Do you have similar feelings towards video as you do to skate photography?

I think so, yeah. I love old videos, and they transport you back in time just as well as mags do. You could stare at a photo in a magazine forever, but you could rewind a trick in a video endlessly. And videos played music! I think the era of the classic video was a bit shorter than the era of the classic magazine, but that’s maybe because there were three or four new magazines a month, whereas videos didn’t become regular and affordable until 411, pretty much. I’ve still got all my videos, although a lot of the ’90s ones are copies from my man Sandy Bingham, so there’s no ‘holding it in your hand’ romanticism with those, in terms of physical artifacts. Thankfully there are plenty of people doing the hard work and getting everything up on YouTube. Good looking out everybody out there digitising and uploading VHS tapes.

How do you view the current ‘print’s not dead’ movement? Do you see it as sustainable or is it really just format nostalgia funded by large sports wear brands?

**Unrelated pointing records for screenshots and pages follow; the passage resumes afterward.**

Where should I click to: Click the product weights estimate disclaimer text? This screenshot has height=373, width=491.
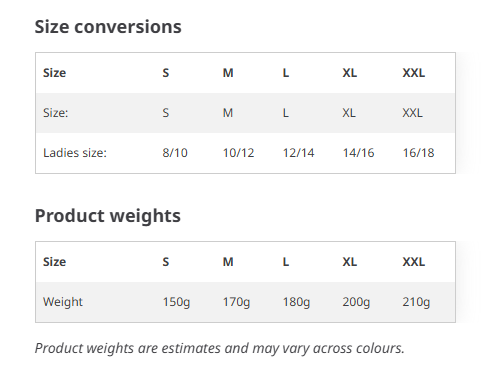(219, 348)
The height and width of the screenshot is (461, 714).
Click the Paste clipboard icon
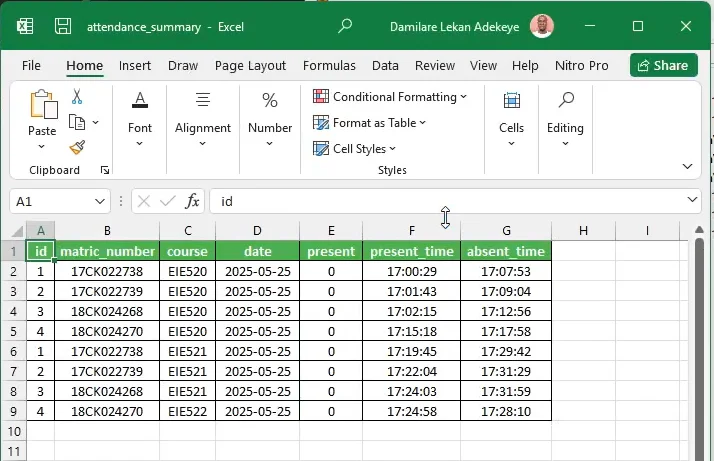point(42,112)
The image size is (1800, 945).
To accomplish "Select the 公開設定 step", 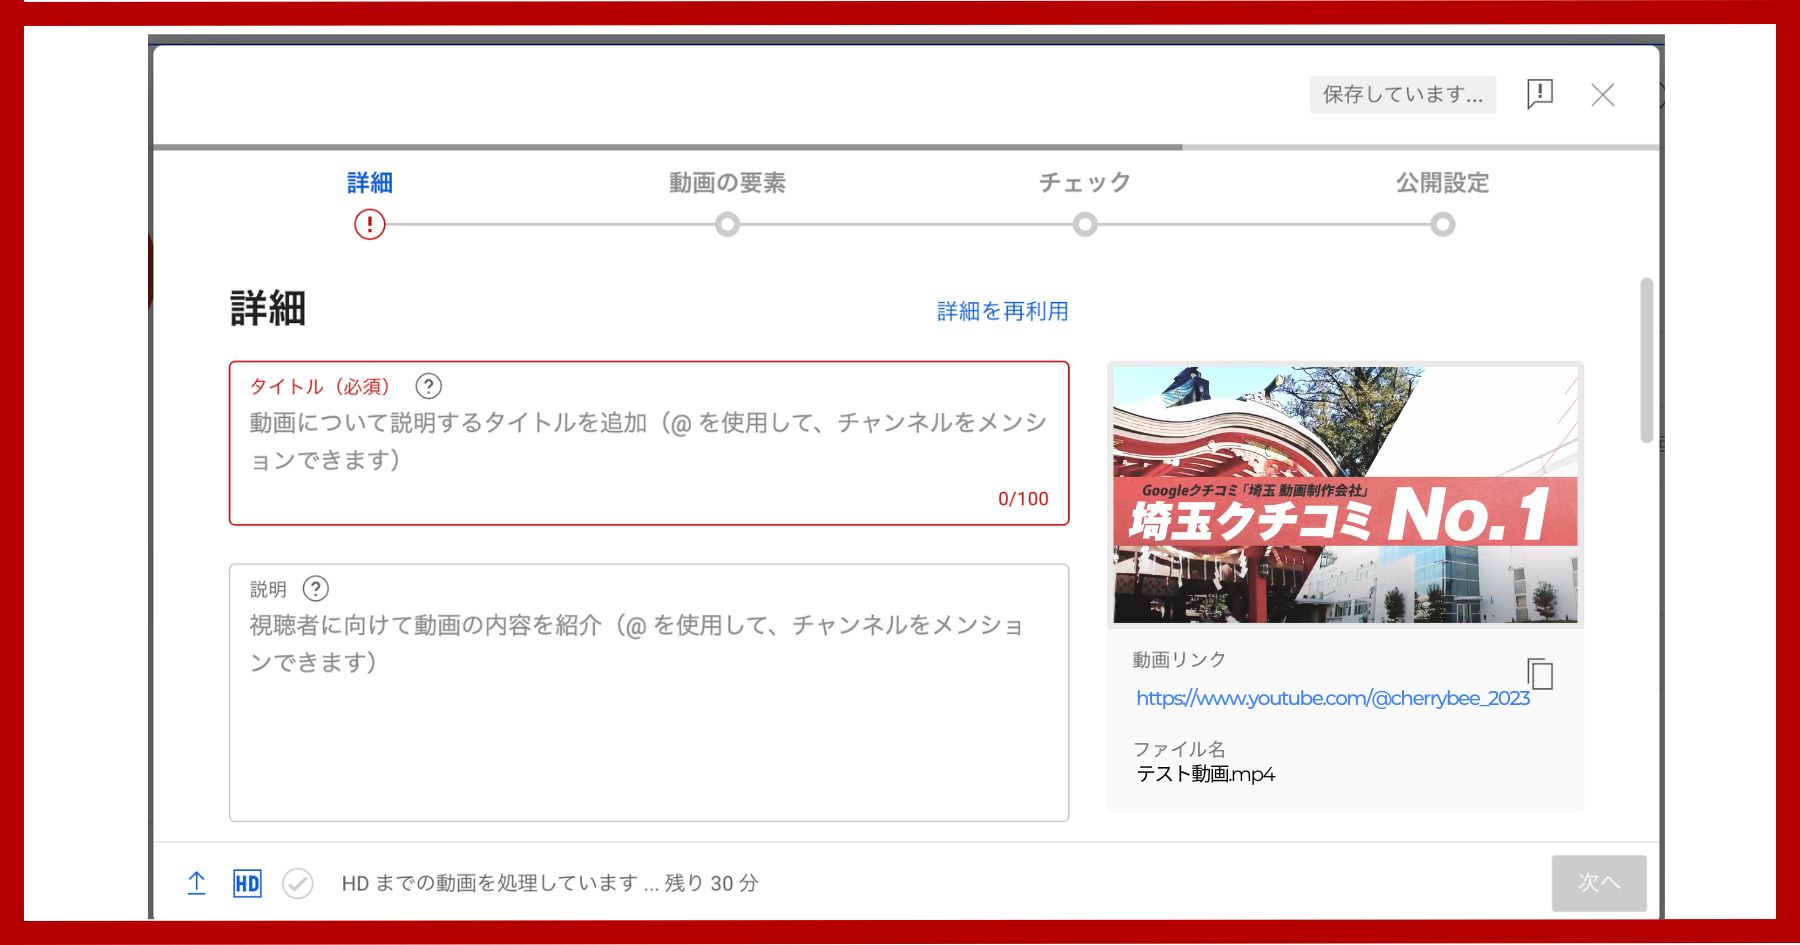I will pos(1442,183).
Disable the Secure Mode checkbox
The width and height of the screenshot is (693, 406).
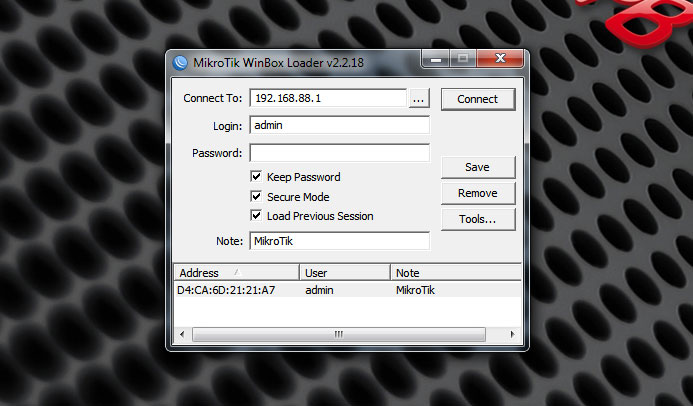click(257, 197)
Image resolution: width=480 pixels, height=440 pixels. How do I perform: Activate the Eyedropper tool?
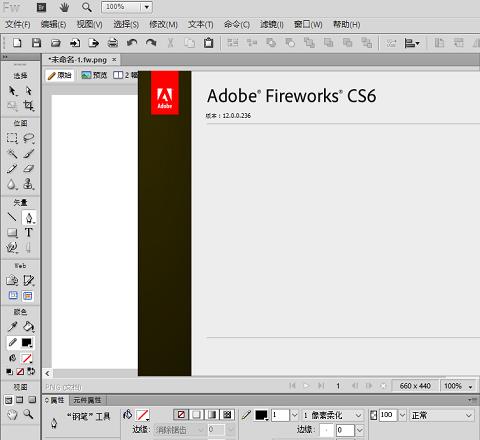[x=12, y=327]
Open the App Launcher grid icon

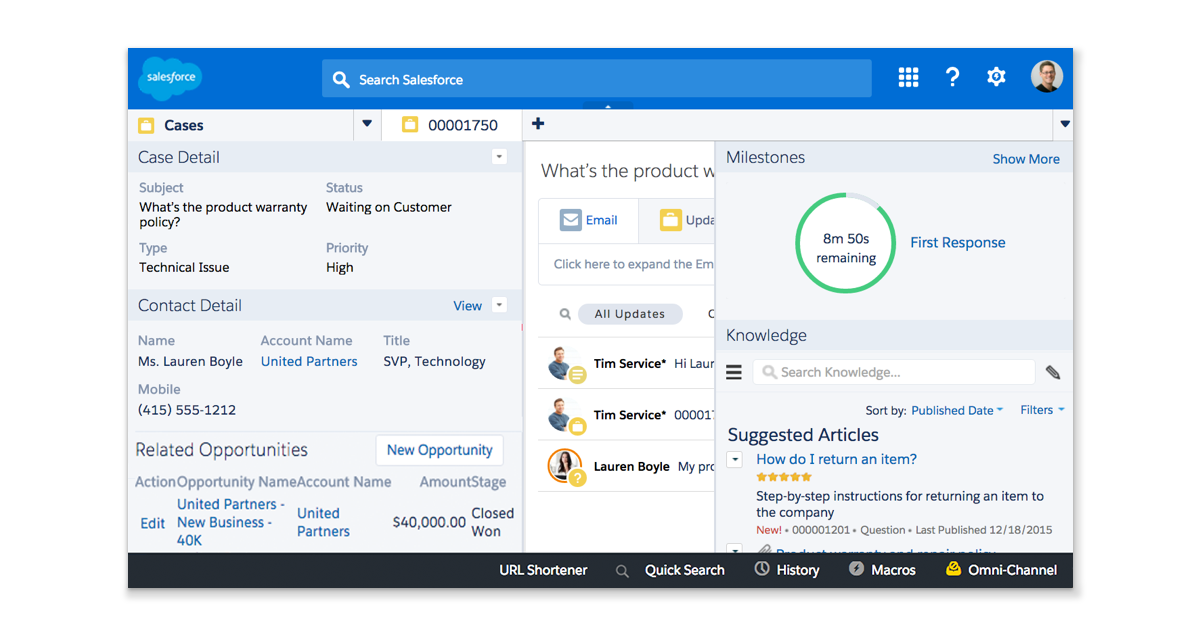point(908,77)
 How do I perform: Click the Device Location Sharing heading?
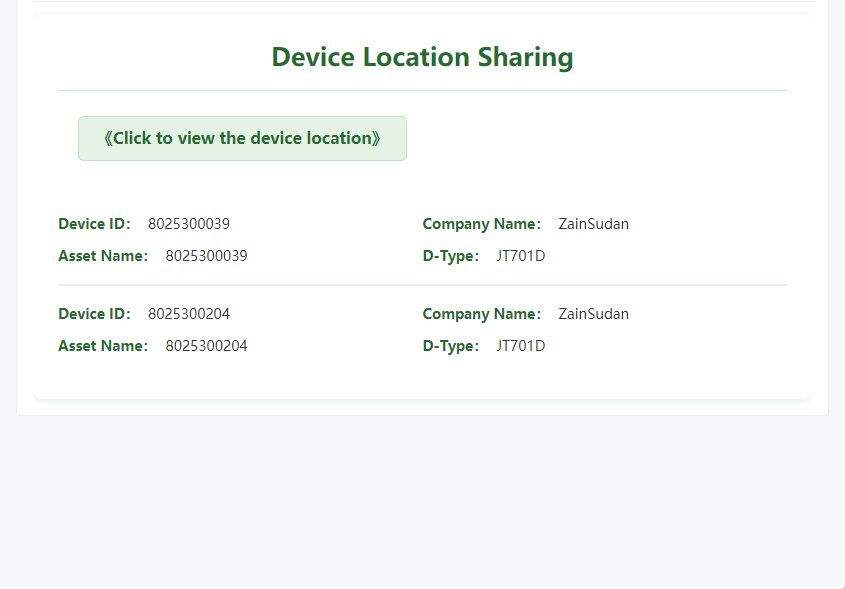point(422,57)
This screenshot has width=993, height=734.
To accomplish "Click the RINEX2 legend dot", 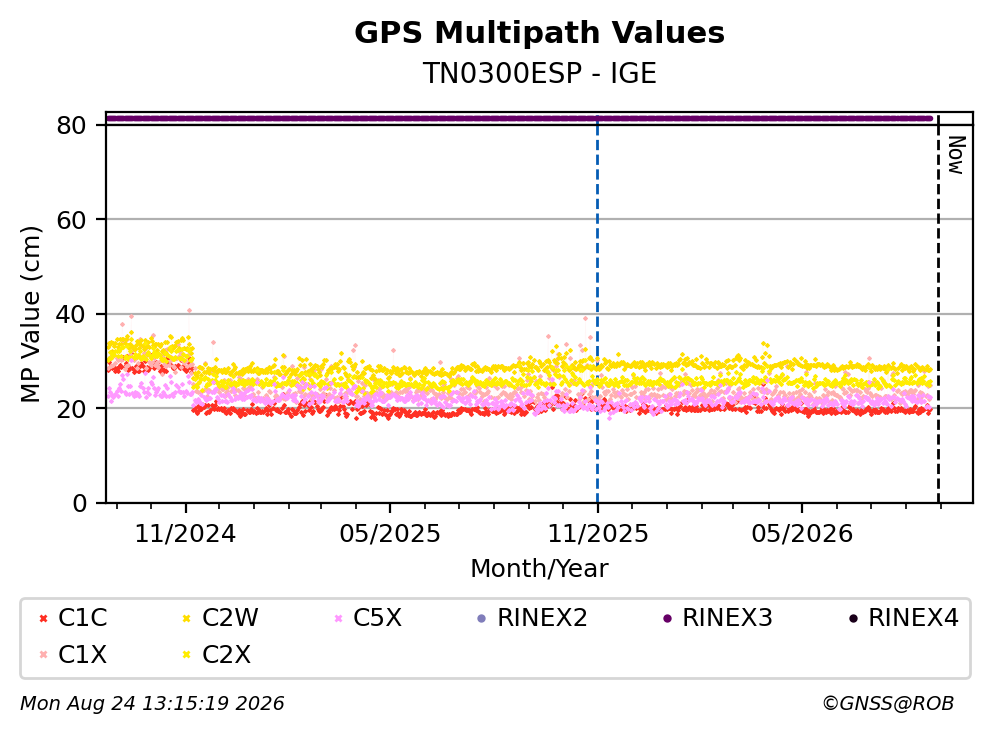I will pos(481,618).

Oh man. I don’t know. I definitely think there’s an element of format nostalgia there, since it tied in pretty closely with vinyl ‘coming back’, and people wanting to prove they actually own something. Maybe it makes their appreciation of it seem more robust, more sincere, when they point it out digitally on social media.
Vinyl being so big now is actually damaging a lot of small labels who can’t get time in pressing plants because there’s 250,000 limited edition copies of Dark Side Of The Moon or whatever getting pressed up, so I expect there are some similar issues for the guys doing print for the long term. That said, I got a mag in the post from Nick at Palomino today —which I now can’t find— that I’ve never seen before [it was a copy of Medium] and it was really, really good. As long as mags don’t just become a physical version of Instagram, as long as they still have identities and still have people looking forward to new issues then it’s sustainable I think. If you’re sitting in the pub by yourself reading a magazine you look cool and deep, if you’re on your phone you might look like you’ve just been stood up. I’m not sure how much sportswear brands even care about print though, as long as their output is on the socials. I guess it is nice for them to be seen to be caring about it, but if, say, a sportswear company pull their ads from a print magazine and the guy that runs that magazine mentions it, that sportswear company will definitely look bad. To use a totally non-specific, hypothetical example…

Will people like you exist (be able to exist) in a decade when digital culture is all there is?

Do you think the Berrics might be the J. Robert Oppenheimer of skateboard media? There’s always going to be a need to have these magazines, since that’s how things were when skateboarding was finding itself, and what got it to where it is. Whatever happens in the future won’t have happened without the way skateboarding was covered for its first four-odd decades. It’d be like dismissing the steam engine because you can buy a Tesla. And I need digital culture to do this anyway, I’m fully aware of the irony of that: I’m not some Luddite purist.

2013, Sidewalk. Karim Bakhtaoui by Sam Ashley

Karim just seems to quietly rip, so it was rad seeing him on the cover. No clever angles, no wide lens, just a solid, huge, FS shove it caught high above the bench. In a great outfit too, which I bet that sold a good few pairs of Busentiz, and he’s wearing some wrist thing, but it definitely looks more Salman Agah than Chris Cole. It just shows how powerful and chilled he is on a skateboard. I think I met Karim in his work once and he was super nice, if it was him, so that’s cool too. And he makes jewellery now, it seems, which he must do really well.